= Beginning of Section =

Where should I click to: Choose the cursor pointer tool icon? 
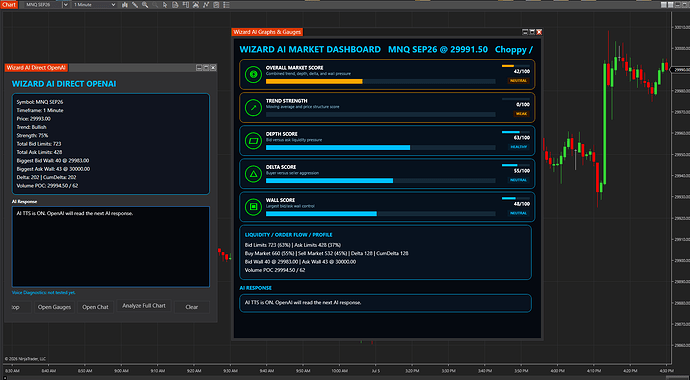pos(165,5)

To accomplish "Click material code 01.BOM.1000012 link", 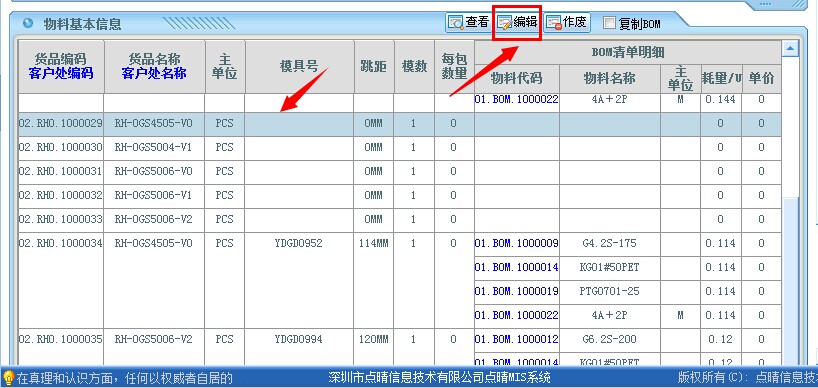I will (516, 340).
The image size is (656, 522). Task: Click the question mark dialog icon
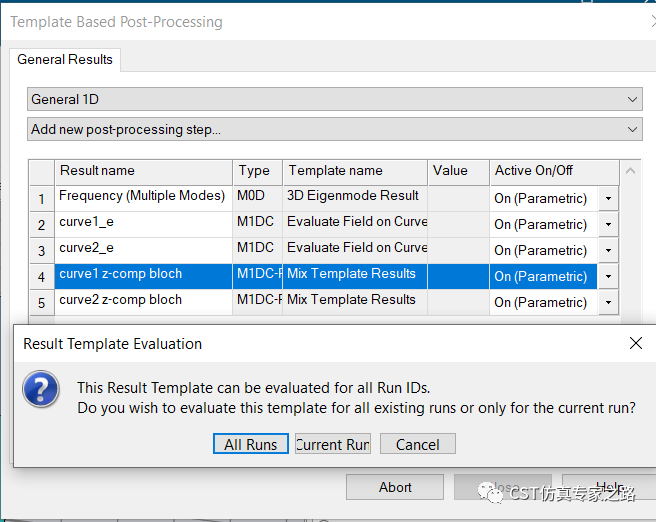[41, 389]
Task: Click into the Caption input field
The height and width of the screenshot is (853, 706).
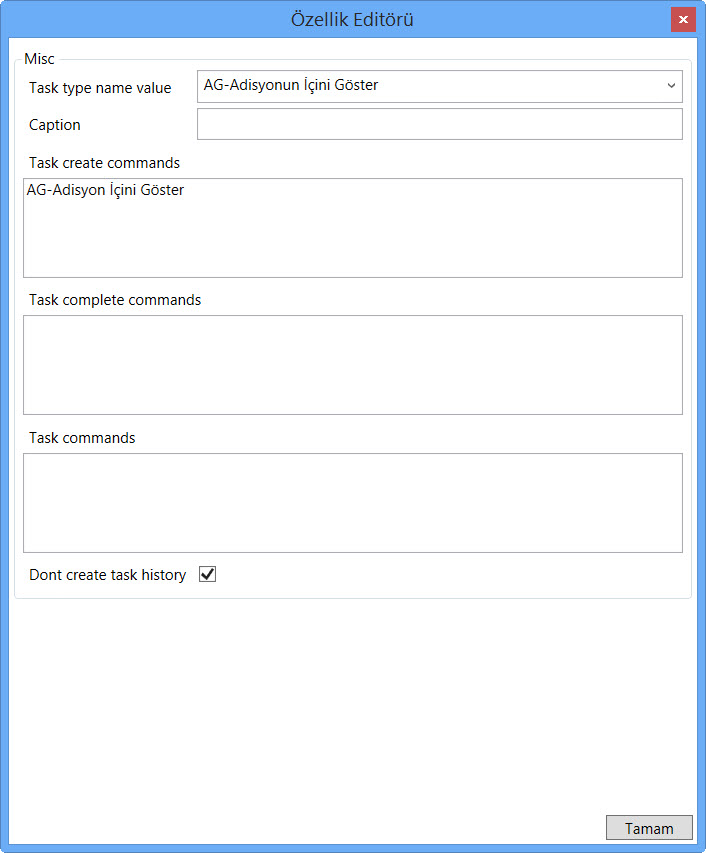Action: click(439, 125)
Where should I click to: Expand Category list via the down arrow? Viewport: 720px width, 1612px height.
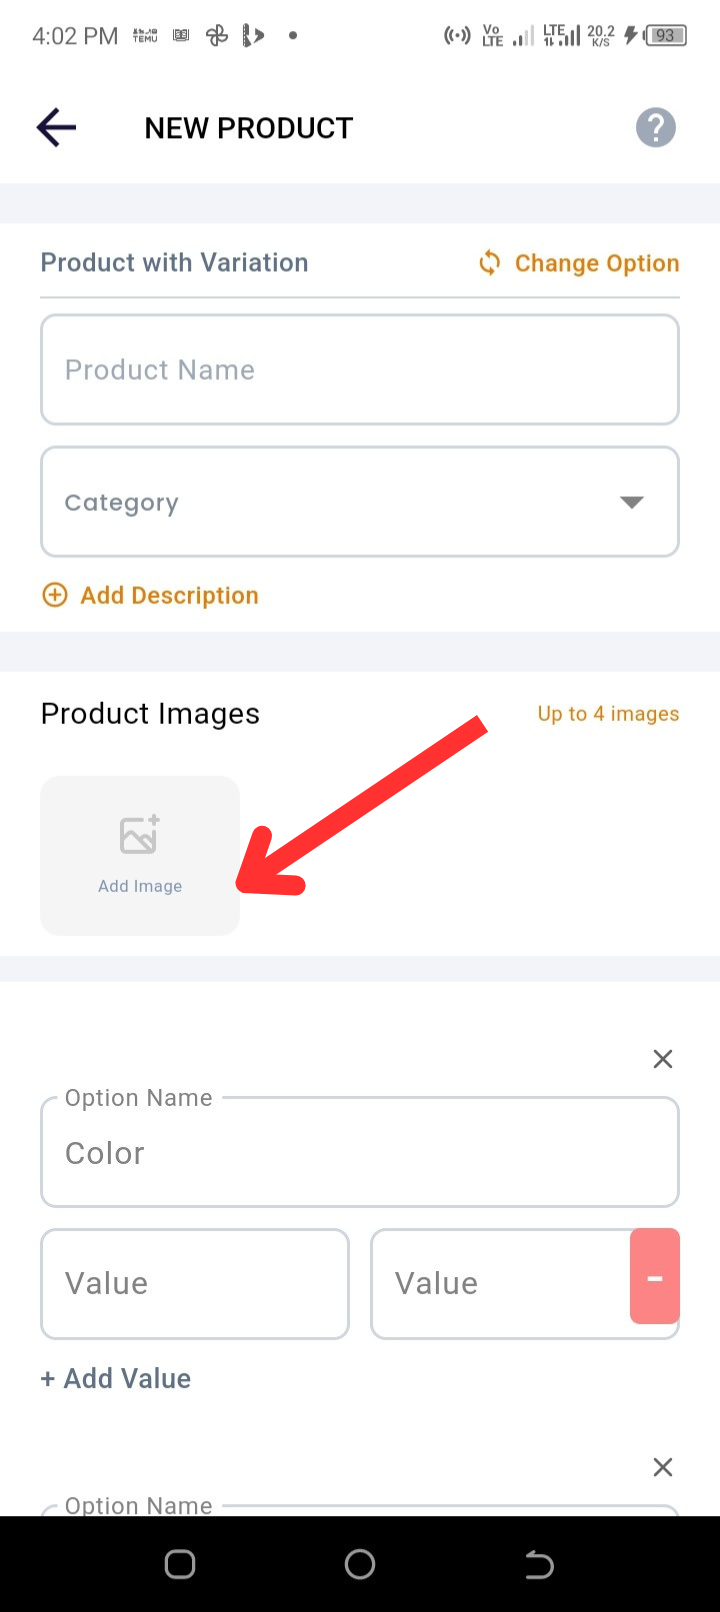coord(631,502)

= End of Section =

When you reach the line containing "Where should I click to: Expand" in the entries above, please retype it and each line after it through the last one, exactly, without the pictures.

Where should I click to: Expand Category list via the down arrow? Viewport: 720px width, 1612px height.
coord(631,502)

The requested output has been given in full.